EXERCISE DETAILS: From the entries below, please gather each line containing the string "screenshot".

○ ○ ○

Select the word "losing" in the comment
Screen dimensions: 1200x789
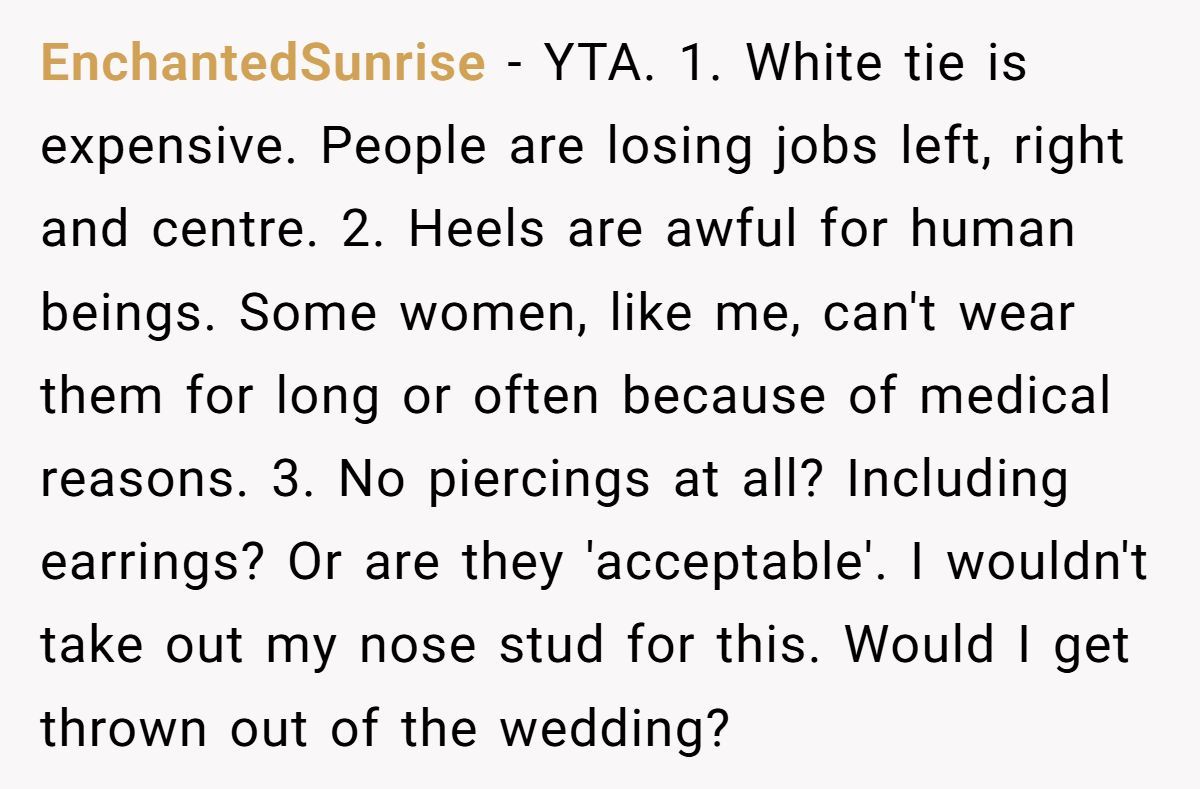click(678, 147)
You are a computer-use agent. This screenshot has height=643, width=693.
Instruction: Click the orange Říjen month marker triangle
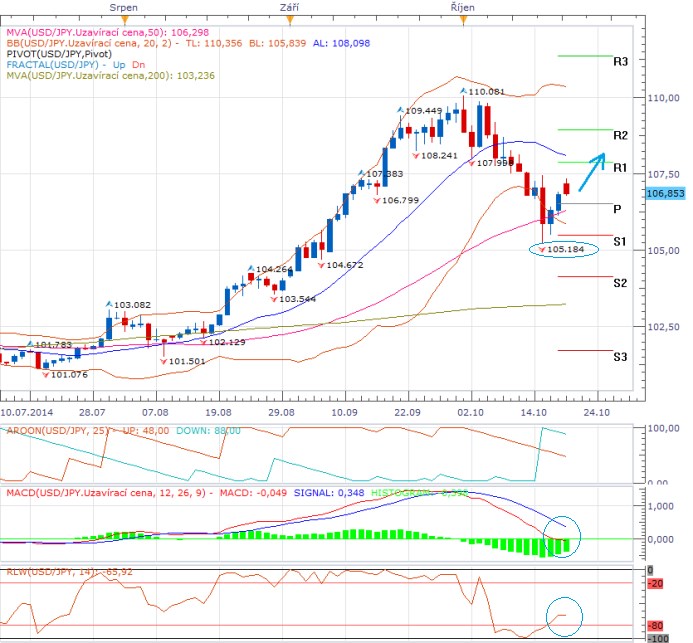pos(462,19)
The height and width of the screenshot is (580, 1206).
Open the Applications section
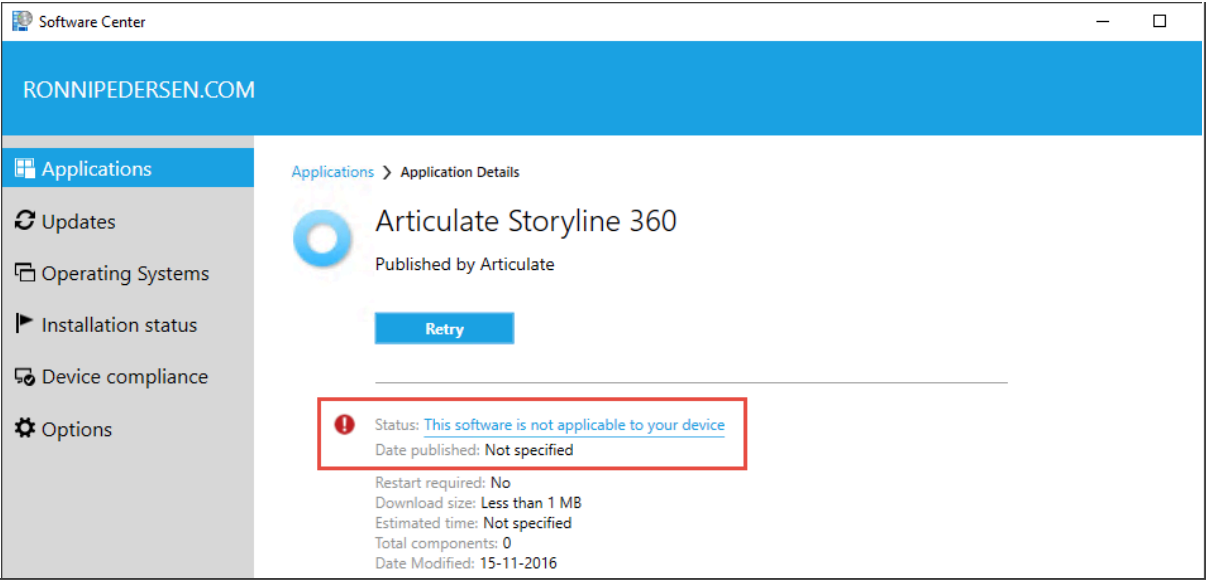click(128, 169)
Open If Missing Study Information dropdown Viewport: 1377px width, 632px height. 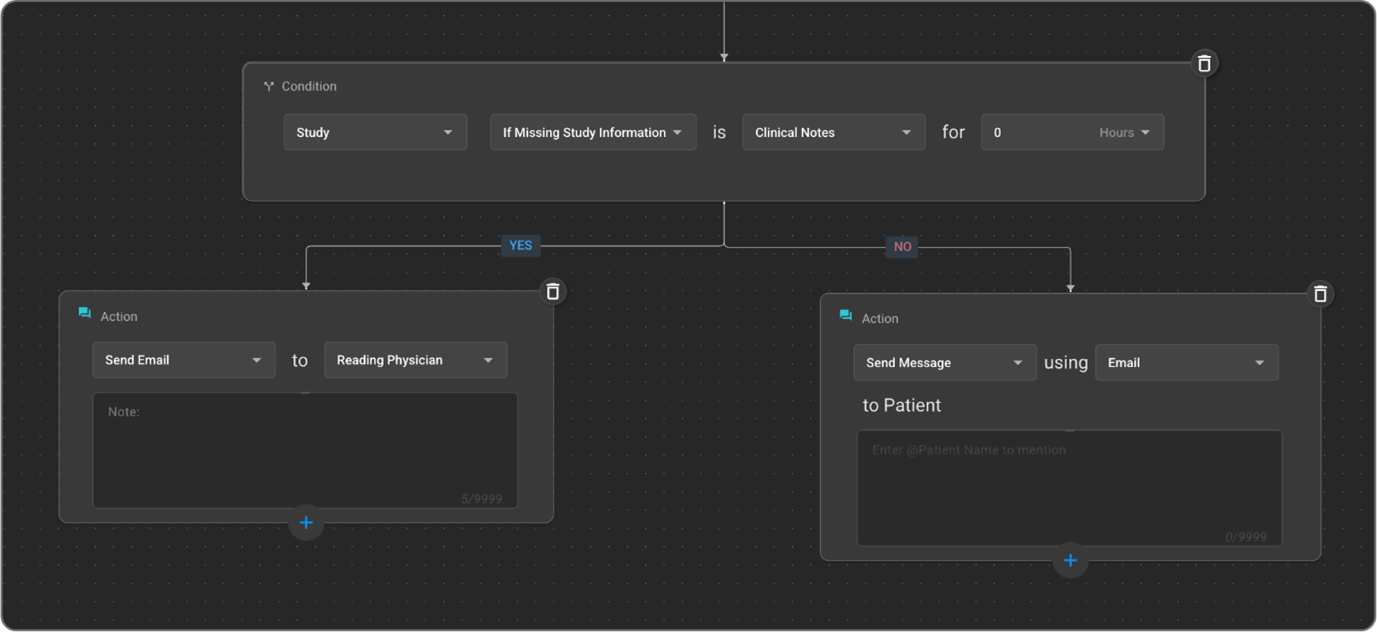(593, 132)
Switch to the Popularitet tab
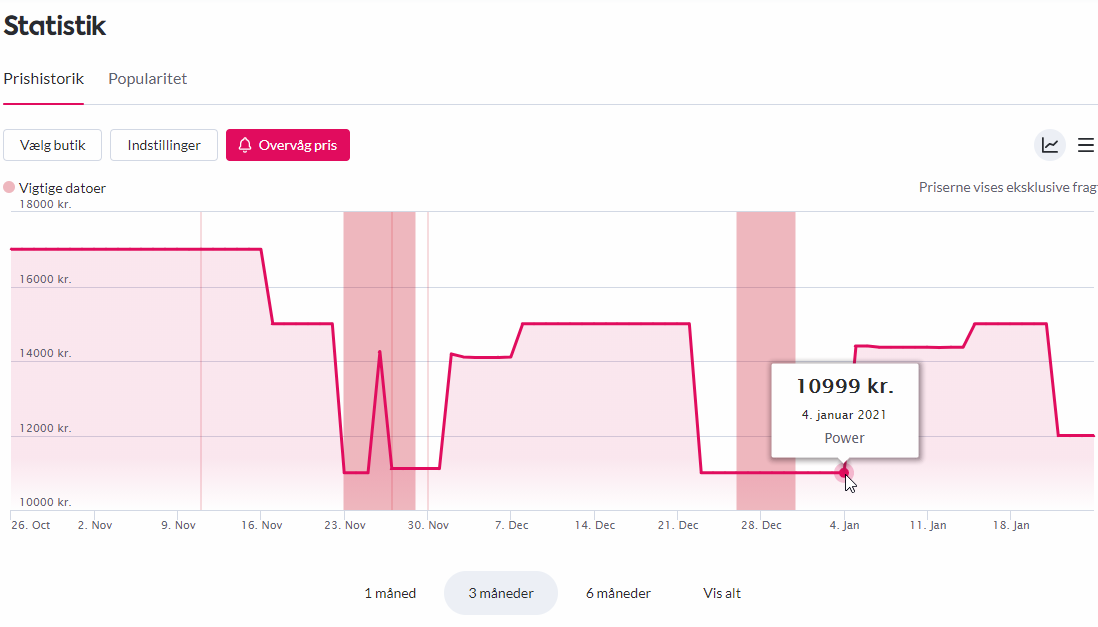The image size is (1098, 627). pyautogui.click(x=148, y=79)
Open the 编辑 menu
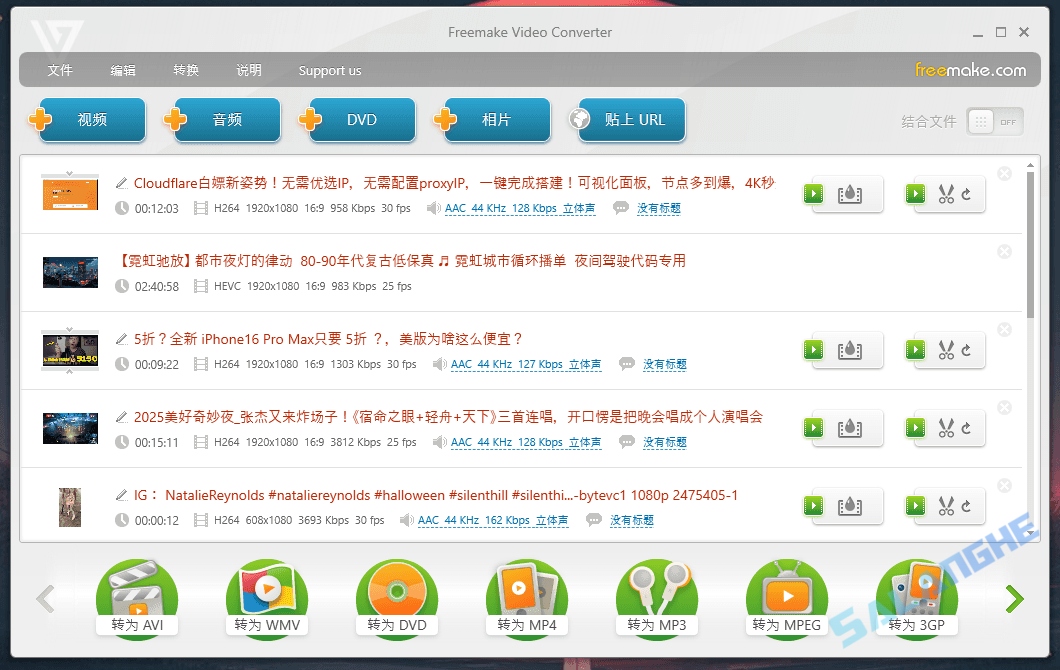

○ ○ ○

RESULT OF THE EXERCISE:
You are a computer-use agent. This screenshot has height=643, width=693.
The height and width of the screenshot is (580, 1206).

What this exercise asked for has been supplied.